Cressida, André Suarès ; gravures sur cuivre par Hermine David, Émile-Paul frères, 1926


Livres de graveurs

Suarès publie trois livres illustrés par Jean-Gabriel Daragnès. Graveur, imprimeur, éditeur, ce dernier est architecte du livre : comme Louis Jou ou François-Louis Schmied. A partir de 1918, il est édité chez l'imprimeur-graveur Léon Pichon, puis chez Crès avant de créer, en 1920, avec Pierre Mac Orlan et Pierre Falké, les éditions de la Banderole, tout en gardant chez Emile-Paul, l’un des principaux éditeurs de livres de luxe, la fonction de directeur artistique. Il est donc intervenu d'une manière ou d'une autre sur plusieurs centaines d'éditions.

C’est toujours autour de l’évocation de Paris que Suarès et le graveur sont amenés à collaborer.
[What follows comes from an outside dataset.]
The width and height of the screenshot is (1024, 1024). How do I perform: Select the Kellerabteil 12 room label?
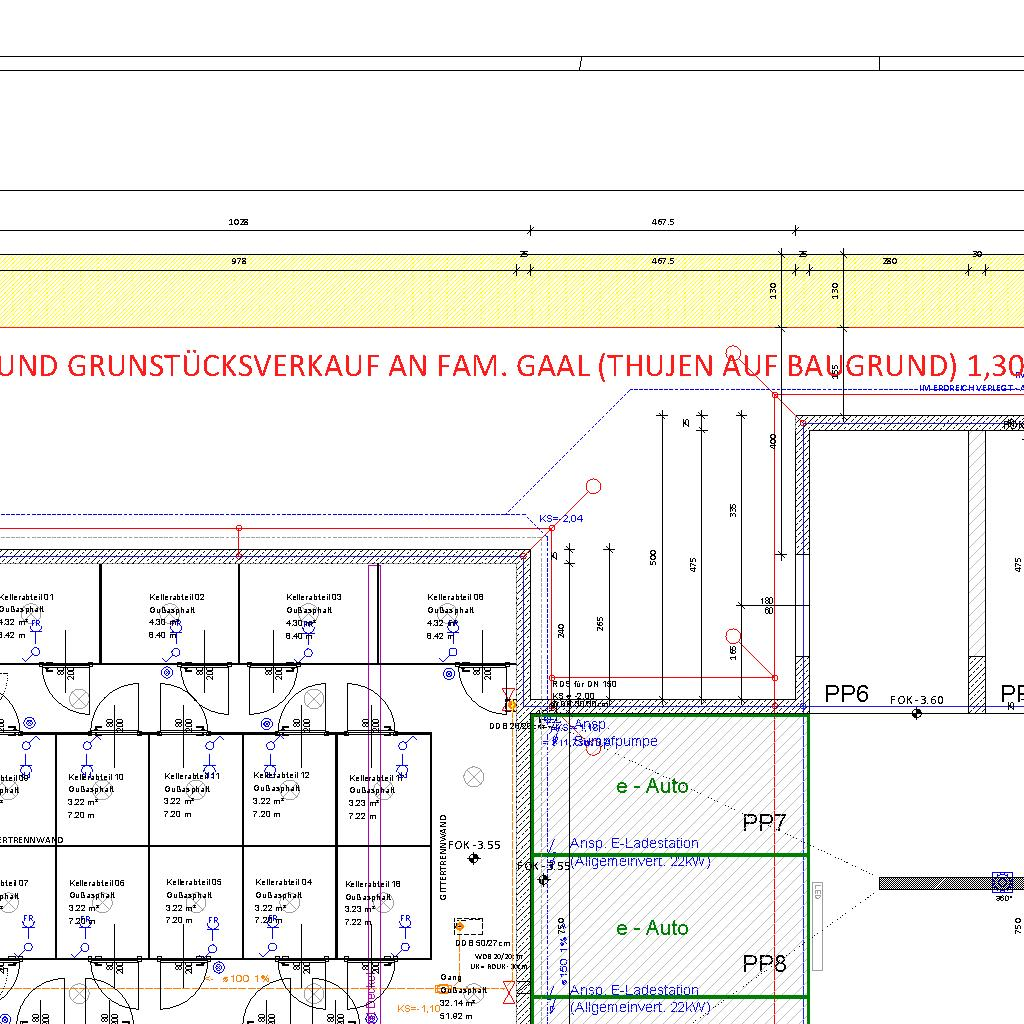click(x=281, y=775)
Cité, nef de Paris, Bibliophiles du Palais, 1933:

Le texte a été commandé à Suarès par l'association des Bibliophiles du Palais. Quand l'édition courante paraît en juin 1934, Henri de Régnier se montre très admiratif comme Paul Loewel, dans L'Ordre : « M. André Suarès est en somme un aquafortiste […] aussi à l'aise pour marier certains blancs délicats à des noirs légers que pour rendre sur la planche les ombres souterraines. » Vingt autres critiques, toutes favorables, s'ajoutent à ces louanges sans que Suarès semble s’y intéresser, tout en reconnaissant que Cité est de nature à retenir l'attention d'un large public...
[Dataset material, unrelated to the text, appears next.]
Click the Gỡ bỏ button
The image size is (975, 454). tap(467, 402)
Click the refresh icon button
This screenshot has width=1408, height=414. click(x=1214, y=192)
Cité, nef de Paris, André Suarès, burins et lithographies de Jean-Gabriel Daragnès, Les Bibliophiles du palais, 1933


Livres de décorateur

« Trouver cette décoration sans servitude du texte, sans exacte correspondance de sujet avec l’écriture ; mais plutôt une broderie d’arabesques sur les pages, un accompagnement de lignes expressives » (Maurice Denis, « Définition du néo-traditionnisme », août 1890). Le graveur Jacques Beltrand, qui est l’interprète de prédilection de Maurice Denis épouse tout à fait cette assertion dans les livres qu’il illustre ou édite.


Rosalinde sur l'eau, Imprimerie nationale, 1960:

Dans Rosalinde, Beltrand grave ses propres compositions : « Peintre, dessinateur et graveur s'interprétant lui-même, il a su exprimer ses dessins « à la manière de crayon » et traduire, en les gravant sur bois, ses belles aquarelles, évocatrices des quais de la Seine et des paysages marins profondément sentis. » (André Dunoyer de Segonzac, in Rosalinde, 1960).


La correspondance de Suarès avec Beltrand témoigne de la maîtrise de l’auteur sur le dispositif et d’un livre concerté sinon de dialogue, « Nous aurons toute sorte de parti à prendre pour trouver l'harmonie nécessaire, donner le poids & la couleur à la planche, au texte, s'il est trop noir ou trop profond. » mais aussi de son admiration pour l’artiste : « la gravure est la sœur puînée de l'intelligence poétique. […] J'admire comme vous avez saisi le sens du livre & son économie spirituelle. » (lettre à Beltrand, 3 février 1948)

Rosalinde sur l'eau, André Suarès, bois gravés de Jacques Beltrand, Imprimerie nationale, 1960



Rosalinde sur l'eau, André Suarès, bois gravés de Jacques Beltrand, Imprimerie nationale, 1960


Rosalinde sur l'eau, André Suarès, bois gravés de Jacques Beltrand, Imprimerie nationale, 1960

Livre photographique

Marseille, Éditions d'Histoire et d'Art, 1935:

Germaine Krull, influencée par le photographe László Moholy-Nagy, fréquente les surréalistes. Son approche « objective » de la photographie, sa fascination pour la machine et son « détournement poétique et graphique », l'architecture métallique et le monde industriel, ainsi que la modernité de ses sujets lui valent le surnom de « Walkyrie de la pellicule ». Ce livre dévoile ce que les collaborations avec Rouault ou Picasso confirmeront : les textes de Suarès se prêtent remarquablement à un rapport texte/image fondé sur la collision, sans doute de par la sève polémiste de l’auteur…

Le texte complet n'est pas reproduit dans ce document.